■ **Material supplied**:

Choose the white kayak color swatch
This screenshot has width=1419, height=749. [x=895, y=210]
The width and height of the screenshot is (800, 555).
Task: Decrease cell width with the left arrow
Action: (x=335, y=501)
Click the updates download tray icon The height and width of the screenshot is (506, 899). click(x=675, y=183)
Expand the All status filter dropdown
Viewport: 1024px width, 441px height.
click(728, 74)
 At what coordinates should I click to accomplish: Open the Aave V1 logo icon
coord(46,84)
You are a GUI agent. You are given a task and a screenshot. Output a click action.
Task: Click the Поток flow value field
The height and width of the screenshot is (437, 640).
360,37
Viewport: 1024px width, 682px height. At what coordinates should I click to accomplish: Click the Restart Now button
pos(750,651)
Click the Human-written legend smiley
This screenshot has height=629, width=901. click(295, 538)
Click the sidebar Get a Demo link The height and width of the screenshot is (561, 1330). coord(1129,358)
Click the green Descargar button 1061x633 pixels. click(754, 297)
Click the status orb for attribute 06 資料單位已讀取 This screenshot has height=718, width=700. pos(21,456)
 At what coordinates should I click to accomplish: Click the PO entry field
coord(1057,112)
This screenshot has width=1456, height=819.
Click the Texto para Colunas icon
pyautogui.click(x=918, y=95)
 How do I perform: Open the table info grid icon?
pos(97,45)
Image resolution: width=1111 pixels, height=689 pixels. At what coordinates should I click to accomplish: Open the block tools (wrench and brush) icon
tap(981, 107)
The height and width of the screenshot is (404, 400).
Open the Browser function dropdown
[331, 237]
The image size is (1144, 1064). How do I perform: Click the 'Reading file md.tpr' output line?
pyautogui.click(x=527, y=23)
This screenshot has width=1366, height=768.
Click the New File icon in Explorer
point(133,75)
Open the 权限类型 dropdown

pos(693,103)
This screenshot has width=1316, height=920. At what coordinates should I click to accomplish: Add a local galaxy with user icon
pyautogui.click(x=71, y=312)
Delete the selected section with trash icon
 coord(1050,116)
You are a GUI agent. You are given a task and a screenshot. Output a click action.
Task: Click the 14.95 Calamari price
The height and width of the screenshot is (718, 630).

■ **Work order**: Give back all of the data above without any alteration.

■ **Expected output**:
Choose the white kayak color swatch
This screenshot has width=1419, height=749. [x=895, y=210]
The width and height of the screenshot is (800, 555).
Task: Decrease cell width with the left arrow
Action: (x=335, y=501)
Click the updates download tray icon The height and width of the screenshot is (506, 899). click(x=675, y=183)
Expand the All status filter dropdown
Viewport: 1024px width, 441px height.
click(728, 74)
 At what coordinates should I click to accomplish: Open the Aave V1 logo icon
coord(46,84)
You are a GUI agent. You are given a task and a screenshot. Output a click action.
Task: Click the Поток flow value field
The height and width of the screenshot is (437, 640).
360,37
Viewport: 1024px width, 682px height. At what coordinates should I click to accomplish: Click the Restart Now button
pos(750,651)
Click the Human-written legend smiley
This screenshot has height=629, width=901. click(295, 538)
Click the sidebar Get a Demo link The height and width of the screenshot is (561, 1330). coord(1129,358)
Click the green Descargar button 1061x633 pixels. click(754, 297)
Click the status orb for attribute 06 資料單位已讀取 This screenshot has height=718, width=700. pos(21,456)
 At what coordinates should I click to accomplish: Click the PO entry field
coord(1057,112)
This screenshot has width=1456, height=819.
Click the Texto para Colunas icon
pyautogui.click(x=918, y=95)
 How do I perform: Open the table info grid icon?
pos(97,45)
Image resolution: width=1111 pixels, height=689 pixels. At what coordinates should I click to accomplish: Open the block tools (wrench and brush) icon
tap(981, 107)
The height and width of the screenshot is (404, 400).
Open the Browser function dropdown
[331, 237]
The image size is (1144, 1064). How do I perform: Click the 'Reading file md.tpr' output line?
pyautogui.click(x=527, y=23)
This screenshot has width=1366, height=768.
Click the New File icon in Explorer
point(133,75)
Open the 权限类型 dropdown

pos(693,103)
This screenshot has width=1316, height=920. At what coordinates should I click to accomplish: Add a local galaxy with user icon
pyautogui.click(x=71, y=312)
Delete the selected section with trash icon
 coord(1050,116)
You are a GUI agent. You are given a task and a screenshot. Output a click action.
Task: Click the 14.95 Calamari price
The height and width of the screenshot is (718, 630).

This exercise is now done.